It’s been three years since the Empire State STEM Learning Network launched the Long Island STEM Hub, an amalgam of industry and academia on a mission to educate LI’s next-generation workforce.
To support the region’s economic growth and high-tech vitality, the STEM Hub (for Science, Technology, Engineering and Mathematics) provides a focal point for businesses, students, teachers, higher education and worker-retraining operations. A “Back to the Future”-themed celebration will mark the Hub’s third anniversary, scheduled for Thursday at Garden City’s Cradle of Aviation Museum – one of the Long Island STEM Hub’s lead organizations.
The STEM Hub, originally funded by a $320,000 federal grant, is led by employees from Brookhaven National Laboratory in Upton and the North Shore-Long Island Jewish Health System. Among other accomplishments over its first three years, the Hub – one of several hubs across nine states using federal funds to promote STEM education – has created science-related “career academies” in the Baldwin, East Islip, Massapequa, Plainview-Old Bethpage and South Huntington school districts, as well as the Richmond Hill School District in Queens.

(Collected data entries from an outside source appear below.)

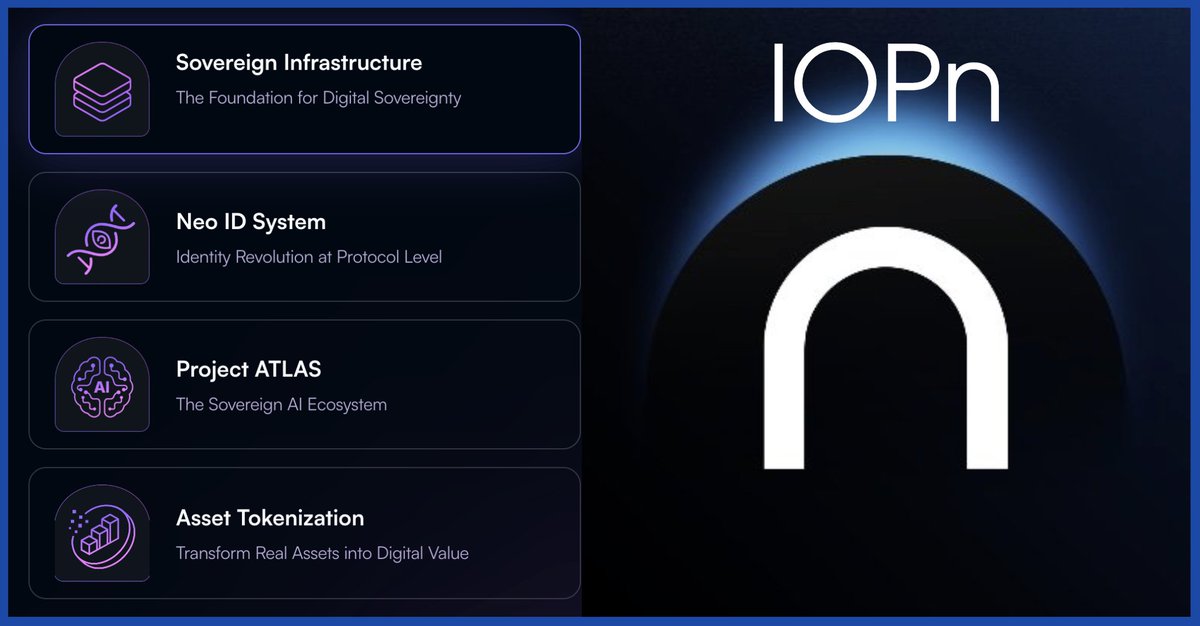The image size is (1200, 626).
Task: Select the highlighted Sovereign Infrastructure card
Action: 305,87
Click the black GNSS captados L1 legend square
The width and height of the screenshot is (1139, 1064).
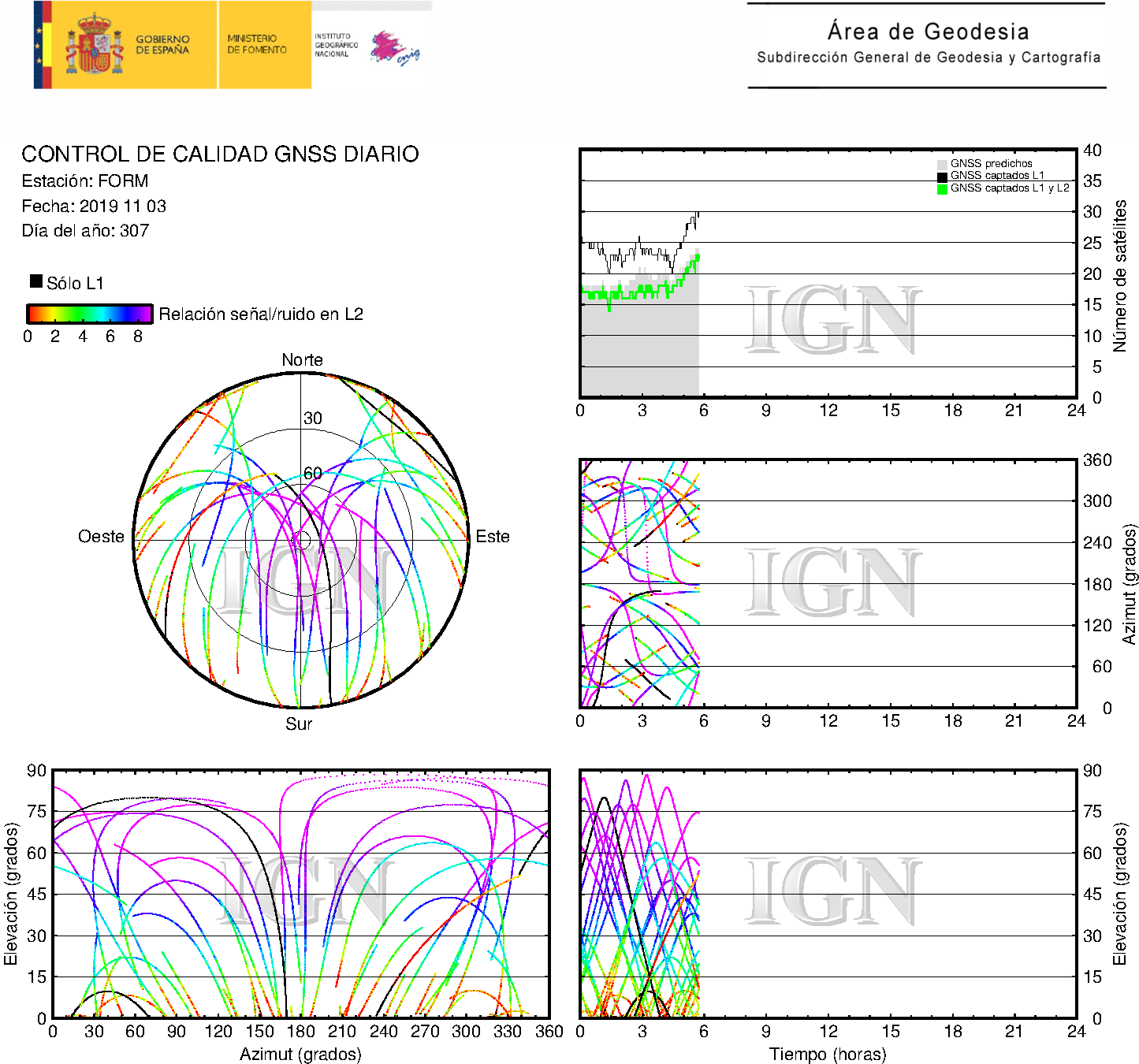[x=942, y=177]
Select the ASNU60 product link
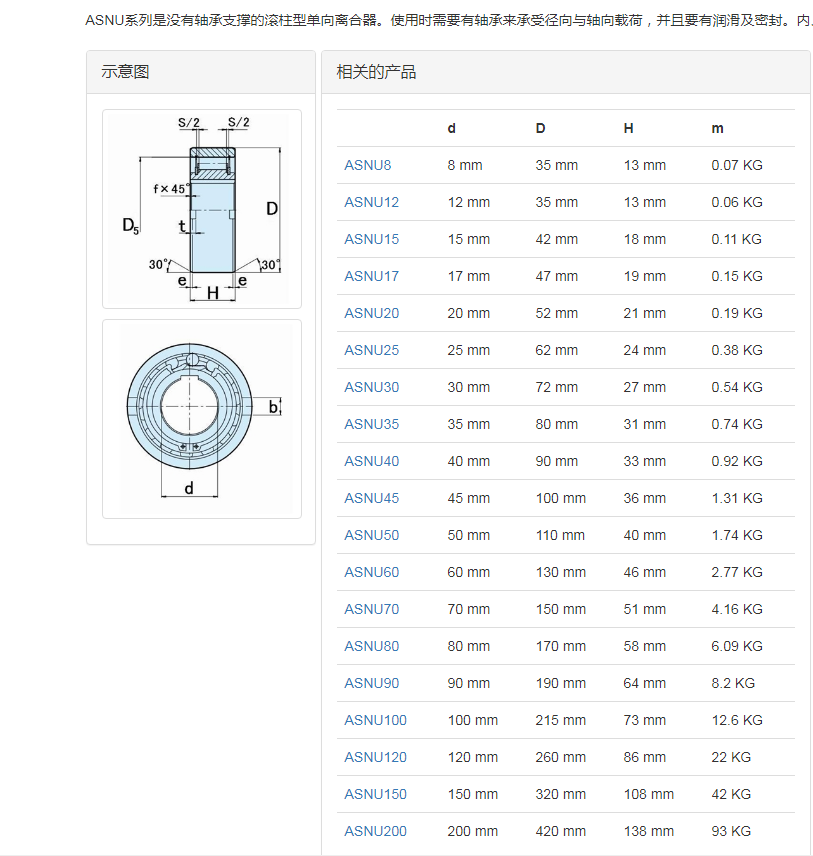Viewport: 813px width, 856px height. [371, 572]
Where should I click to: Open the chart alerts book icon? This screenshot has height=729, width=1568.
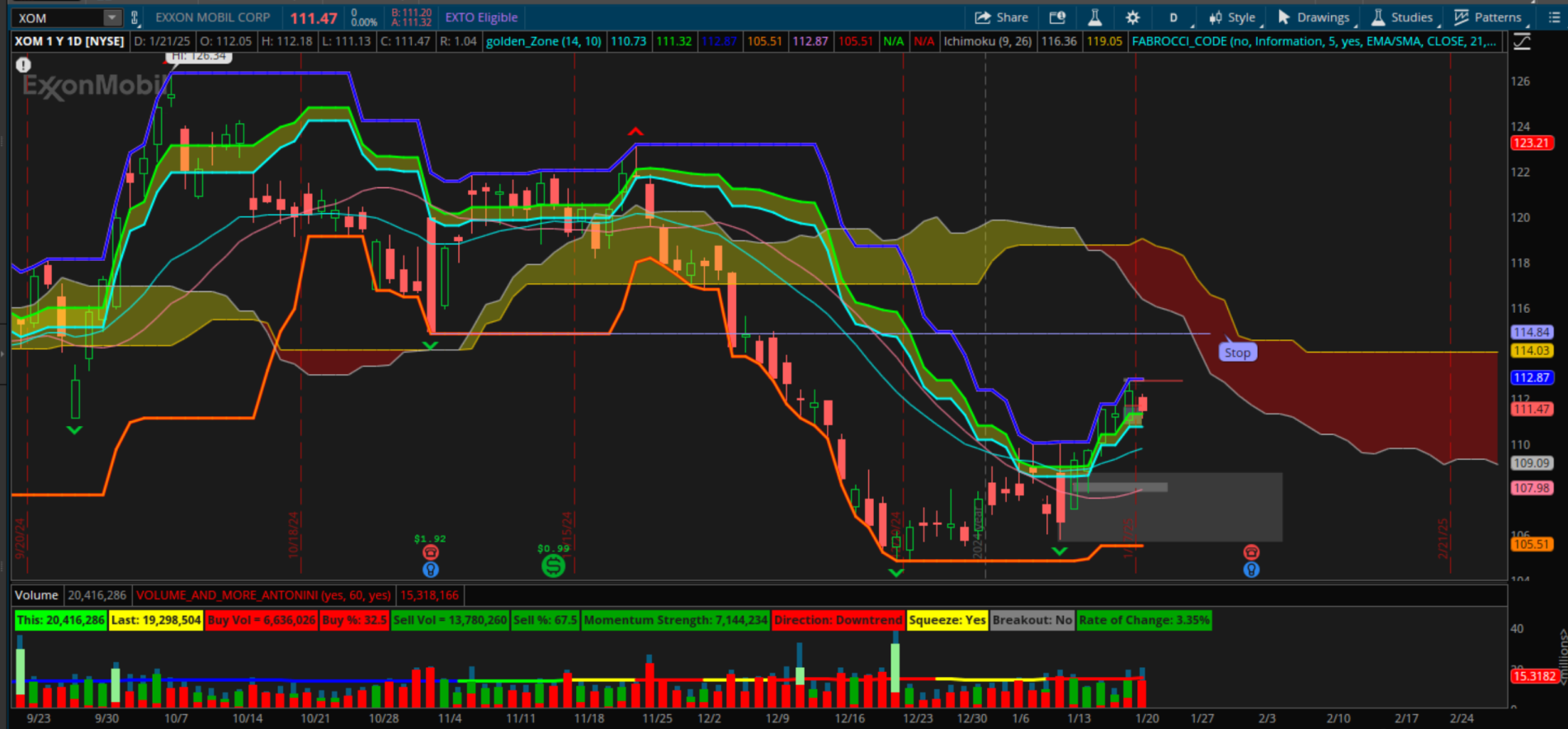[1057, 17]
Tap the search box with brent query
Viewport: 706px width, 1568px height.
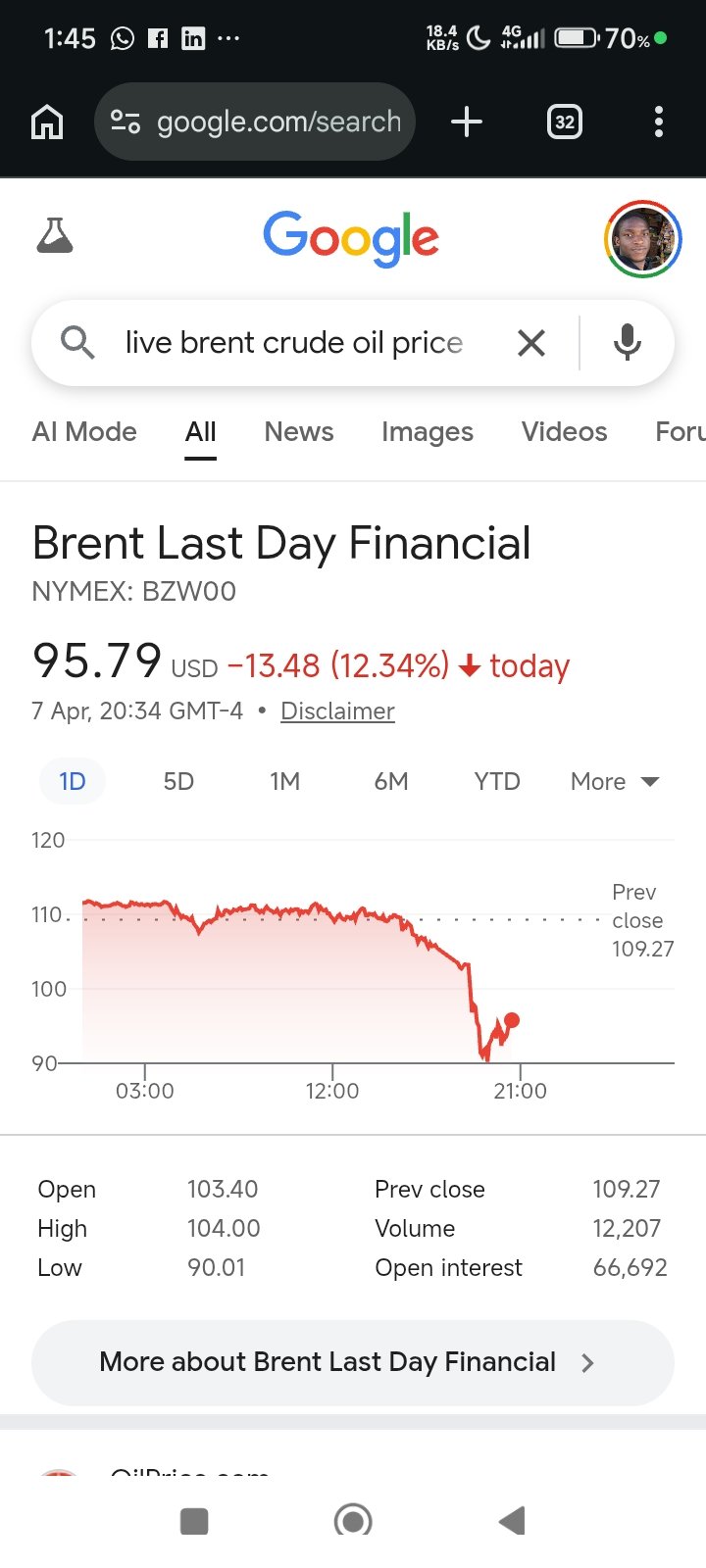294,343
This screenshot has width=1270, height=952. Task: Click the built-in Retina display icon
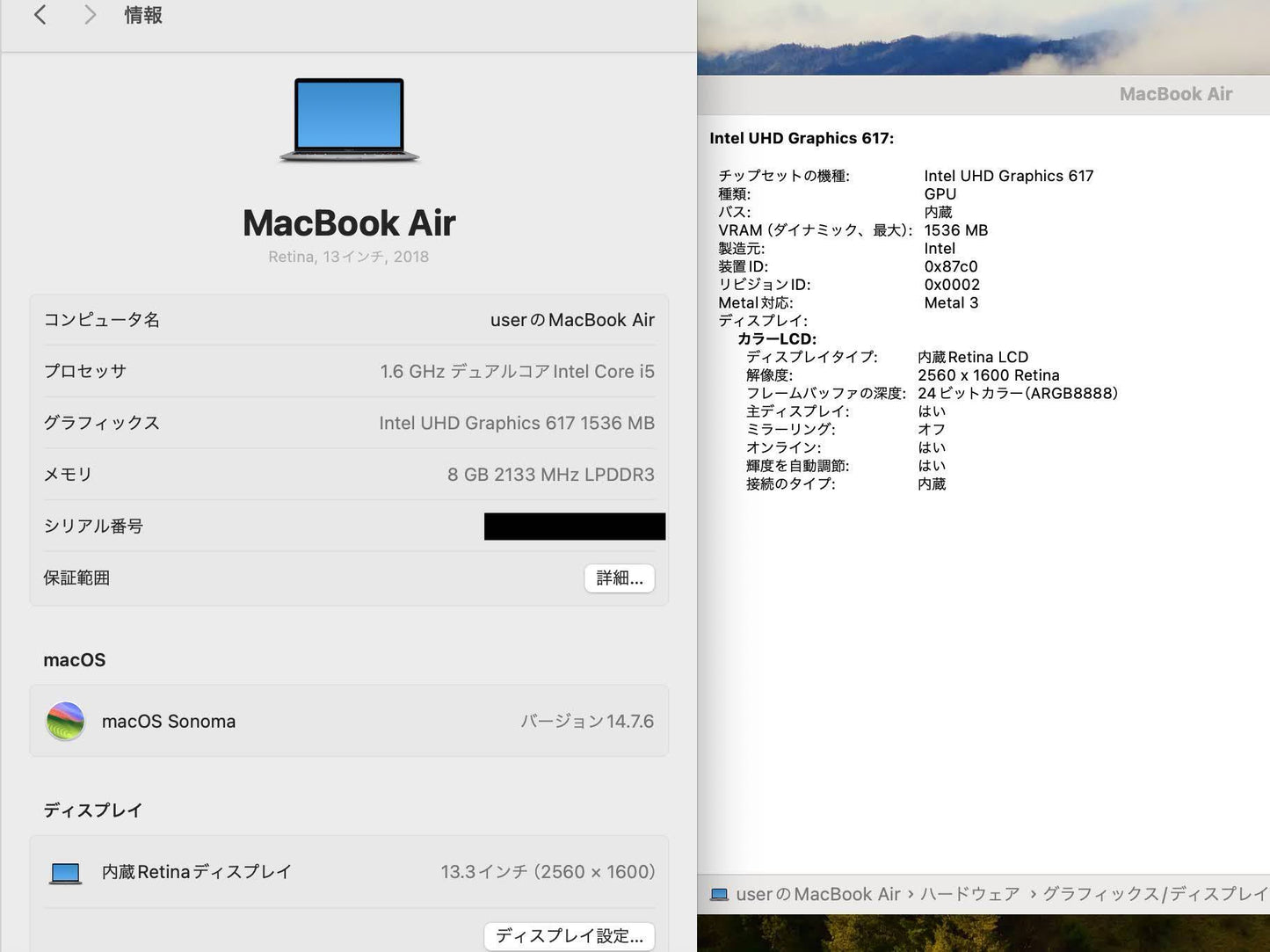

Thursday’s event, highlighted by two student competitions, will honor and promote regional industry/academia collaborations and highlight numerous student achievements. It will also include the annual LI STEM Hub meeting, a general assembly for the hub’s business and academic partners.
Students from the middle school level to the university level will exhibit STEM projects, while Island business leaders and regional academicians will engage in separate panel discussions on future workforce needs.
The first student competition is the Water Quality Challenge, which asks student teams to propose ideas on how to improve local water quality. The second marks the finale of the North Shore-LIJ Health System’s SPARK! Challenge, which late last year paired healthcare professionals with nearly 500 students from numerous Long Island high schools. Student teams produced videos recounting the “shadow days” they spent observing the professionals at work, and the top 10 videos will compete at Thursday’s STEM Hub event.
Ken White, manager of BNL’s Office of Educational Programs, said that the LI STEM Hub is making strides among “local businesses and academic partners interested in a well-prepared, technically competent workforce.”
“Collaborations emerging through the Long Island STEM Hub are clearly beginning to impact students on Long Island,” White noted.